The board considered this a risk factor along with the airline’s safety management processes which were insufficient to identify the risks of low-level flying during the Sydney-Hobart race.
At the time, the airline said the report had found that the crash “was not caused by any fault with the aircraft or our operational procedures”.
However, it had stopped low-level photography flights and “extensively changed” its safety management system following the crash.
Original article can be found here: http://www.couriermail.com.au
Aviation safety investigation report: http://www.atsb.gov.au
What happened: At 1748 Australian Eastern Daylight-saving Time on 29 December 2014, a Cessna 172S aircraft, registered VH‑PFT, departed Cambridge Airport, Tasmania to photograph yachts participating in the 2014 Sydney Hobart race as they made their way around the southern coast of the Tasman Peninsula.

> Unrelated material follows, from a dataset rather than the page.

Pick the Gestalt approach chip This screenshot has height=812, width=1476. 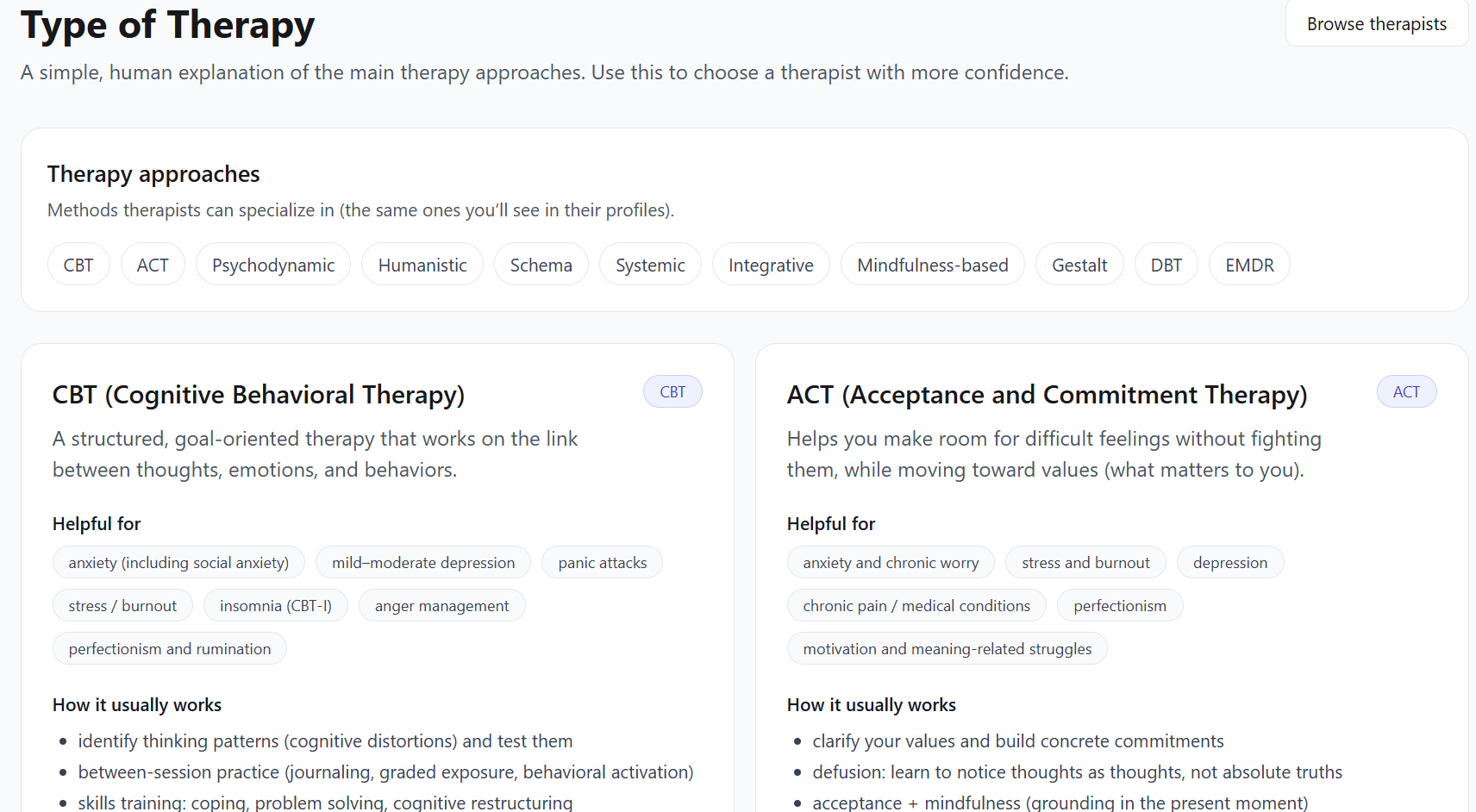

On board the aircraft were the pilot and a photographer.
At about 1815 the aircraft commenced low-level photographic runs on yachts to the east of Cape Raoul. Shortly after completing a run on one yacht at a height of about 50 ft, the aircraft entered a steep climbing turn. The aircraft had almost completed a 180° turn when the upper (right) wing dropped sharply while the aircraft’s nose pitched down to almost vertical. The aircraft impacted the water’s surface in an almost vertical nose down attitude with wings about level. Both aircraft occupants were fatally injured and the aircraft was seriously damaged.
What the ATSB found: As a result of the steep climbing turn, the aircraft’s upper wing aerodynamically stalled, resulting in a rapid rotation out of the turn. The steep pitch attitude indicated that, because of the stalled upper wing, the aircraft entered a spin. There was insufficient height for the pilot to recover the aircraft. The steep climbing manoeuvre was not in accordance with the pilot’s training for low-level flight. Cessna identified that any C172 type aircraft that enters a stall/spin condition will require significant height to recover.
The Civil Aviation Safety Authority had issued the operator with a dispensation that permitted low-level flight down to 150 ft above obstacles. Low-level photographic operations on yachts conducted by the operator had been consistently flown at heights down to 50 ft. Although the aircraft was being operated at a height lower than that authorized by the dispensation, that in itself was not likely to have contributed to the accident.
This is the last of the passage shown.